Der alte Mann vor mir im Tram, der ein paar wenige dünne Haarsträhnen quer über die Glatze gelegt hat. Wie er jeden Morgen in den Spiegel schaut und die langen Haare von der linken Seite rüberkämmt. Birkenwasser darüberträufelt. Noch einmal glatt streicht. Die zurecht gelegte Gewissheit, dass noch Haare auf dem Kopf sind. Auch er hält einen Mythos aufrecht. Vielleicht sieht er jeden Morgen einen jungen Casanova im Spiegel. Ich mag ihn irgendwie.
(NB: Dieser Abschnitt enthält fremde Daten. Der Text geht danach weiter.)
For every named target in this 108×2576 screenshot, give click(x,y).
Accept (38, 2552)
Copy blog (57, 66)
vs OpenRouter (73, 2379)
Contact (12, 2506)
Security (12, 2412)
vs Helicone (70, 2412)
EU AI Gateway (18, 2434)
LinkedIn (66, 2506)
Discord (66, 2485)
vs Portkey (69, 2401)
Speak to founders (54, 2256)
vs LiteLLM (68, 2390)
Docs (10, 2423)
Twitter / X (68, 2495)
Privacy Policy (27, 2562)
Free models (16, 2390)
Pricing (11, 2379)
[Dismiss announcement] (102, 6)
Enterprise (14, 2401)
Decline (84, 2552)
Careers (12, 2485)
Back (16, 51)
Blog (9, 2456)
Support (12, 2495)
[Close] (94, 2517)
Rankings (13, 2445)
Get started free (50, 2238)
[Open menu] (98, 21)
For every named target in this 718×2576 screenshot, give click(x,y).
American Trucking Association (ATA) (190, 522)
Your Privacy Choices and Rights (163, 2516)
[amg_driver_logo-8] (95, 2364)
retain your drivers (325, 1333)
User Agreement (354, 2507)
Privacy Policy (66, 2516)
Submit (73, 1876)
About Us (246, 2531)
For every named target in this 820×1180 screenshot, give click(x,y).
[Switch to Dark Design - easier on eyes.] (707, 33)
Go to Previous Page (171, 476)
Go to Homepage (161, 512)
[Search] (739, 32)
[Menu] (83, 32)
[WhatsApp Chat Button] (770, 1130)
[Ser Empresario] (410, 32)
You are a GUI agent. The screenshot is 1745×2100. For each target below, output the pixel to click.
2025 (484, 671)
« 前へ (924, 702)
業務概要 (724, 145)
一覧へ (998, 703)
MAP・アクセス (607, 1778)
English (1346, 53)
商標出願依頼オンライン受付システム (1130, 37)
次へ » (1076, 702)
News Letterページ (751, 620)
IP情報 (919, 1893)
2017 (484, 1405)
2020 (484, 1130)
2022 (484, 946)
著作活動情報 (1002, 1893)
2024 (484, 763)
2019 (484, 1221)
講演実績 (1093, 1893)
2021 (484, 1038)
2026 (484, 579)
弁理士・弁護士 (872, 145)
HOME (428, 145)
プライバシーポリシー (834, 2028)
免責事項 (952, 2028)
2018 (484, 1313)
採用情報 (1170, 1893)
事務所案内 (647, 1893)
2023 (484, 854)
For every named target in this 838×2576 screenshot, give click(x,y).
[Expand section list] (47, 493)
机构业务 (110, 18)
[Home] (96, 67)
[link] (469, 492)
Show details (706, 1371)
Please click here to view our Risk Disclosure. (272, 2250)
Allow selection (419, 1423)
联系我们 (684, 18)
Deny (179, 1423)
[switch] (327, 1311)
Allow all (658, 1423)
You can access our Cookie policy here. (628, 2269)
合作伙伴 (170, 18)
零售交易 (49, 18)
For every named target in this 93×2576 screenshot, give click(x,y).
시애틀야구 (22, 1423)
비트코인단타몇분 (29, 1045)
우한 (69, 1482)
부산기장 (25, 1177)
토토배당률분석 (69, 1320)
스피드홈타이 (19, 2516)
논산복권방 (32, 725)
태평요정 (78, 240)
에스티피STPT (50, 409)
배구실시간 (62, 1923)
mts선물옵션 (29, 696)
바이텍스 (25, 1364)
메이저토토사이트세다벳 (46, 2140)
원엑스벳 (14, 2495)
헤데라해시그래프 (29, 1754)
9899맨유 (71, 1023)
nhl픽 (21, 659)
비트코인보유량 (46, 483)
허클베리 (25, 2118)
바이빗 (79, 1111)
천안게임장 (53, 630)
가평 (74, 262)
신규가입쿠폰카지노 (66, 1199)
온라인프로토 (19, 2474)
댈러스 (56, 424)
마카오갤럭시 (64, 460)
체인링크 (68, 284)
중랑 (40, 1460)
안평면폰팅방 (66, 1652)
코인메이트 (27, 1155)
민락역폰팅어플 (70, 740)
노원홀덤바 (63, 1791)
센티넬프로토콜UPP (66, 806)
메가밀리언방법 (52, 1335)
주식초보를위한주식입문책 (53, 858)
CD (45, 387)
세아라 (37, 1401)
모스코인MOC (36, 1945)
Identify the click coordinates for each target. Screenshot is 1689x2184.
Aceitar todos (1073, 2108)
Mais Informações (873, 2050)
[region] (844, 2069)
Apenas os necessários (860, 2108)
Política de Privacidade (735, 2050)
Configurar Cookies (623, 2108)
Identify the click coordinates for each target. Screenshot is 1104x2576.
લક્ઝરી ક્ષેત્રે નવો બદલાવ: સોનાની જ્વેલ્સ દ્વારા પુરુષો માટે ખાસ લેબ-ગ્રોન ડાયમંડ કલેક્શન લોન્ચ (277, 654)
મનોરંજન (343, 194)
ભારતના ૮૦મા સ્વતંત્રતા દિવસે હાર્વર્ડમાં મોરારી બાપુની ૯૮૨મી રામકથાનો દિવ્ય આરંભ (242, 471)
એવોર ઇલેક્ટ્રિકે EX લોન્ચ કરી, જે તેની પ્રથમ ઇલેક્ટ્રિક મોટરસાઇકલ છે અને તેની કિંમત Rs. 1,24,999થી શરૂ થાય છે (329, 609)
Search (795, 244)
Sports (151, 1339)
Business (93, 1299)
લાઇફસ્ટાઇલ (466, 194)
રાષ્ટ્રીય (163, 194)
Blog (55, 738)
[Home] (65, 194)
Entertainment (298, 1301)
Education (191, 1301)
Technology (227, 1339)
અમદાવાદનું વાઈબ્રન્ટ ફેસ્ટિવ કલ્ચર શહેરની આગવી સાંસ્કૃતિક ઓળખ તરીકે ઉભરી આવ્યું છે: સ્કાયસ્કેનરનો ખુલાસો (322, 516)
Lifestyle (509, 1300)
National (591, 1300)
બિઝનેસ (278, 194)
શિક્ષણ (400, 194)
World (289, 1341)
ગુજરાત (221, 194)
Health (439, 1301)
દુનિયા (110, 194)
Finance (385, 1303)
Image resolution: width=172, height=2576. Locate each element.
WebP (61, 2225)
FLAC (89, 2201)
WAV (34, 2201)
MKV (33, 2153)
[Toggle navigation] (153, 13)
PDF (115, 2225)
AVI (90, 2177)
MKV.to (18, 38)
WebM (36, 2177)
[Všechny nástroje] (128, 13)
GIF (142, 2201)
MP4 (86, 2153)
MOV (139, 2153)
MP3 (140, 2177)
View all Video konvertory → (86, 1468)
Möchte ihn so gerne sehen, wenn seine Haare einseitig runterhangen.
Es erinnert mich an den befreundeten Postangestellten, der seine blonden Haare hinten zusammenband, aber seinen grauen Wollpullover, seine Bügelfaltenhosen und das Beamtenjackett einfach übersah, als er den Pirat, für den er sich hielt, im Spiegel sah. Ich dachte zuerst, er wolle den Kreativen darstellen, mit seinem Haarschwänzchen, oder den Esoteriker. Aber nein. Pirat.
Mythen sind wie ein Lebens-Make up. Sie verhindern, dass man sich ungeschminkt betrachtet und den grauen Merinopullover sieht.

Advent

Im Quartiertreff einen Vormittag zum Kerzenziehen für fünfzehn Personen reserviert:
- Und keine Kinder? - Nein. – Wie... keine Kinder? - Nein keine Kinder. - Also ohne Kinder? - Ja.

Meine Mitbewohnerin schenkt mir einen Adventskalender mit Hundertwasser’schen Goldfensterchen und goldenen Sternchen. Nur noch Wörter mit –chen Endungen brauchen in der Adventszeit.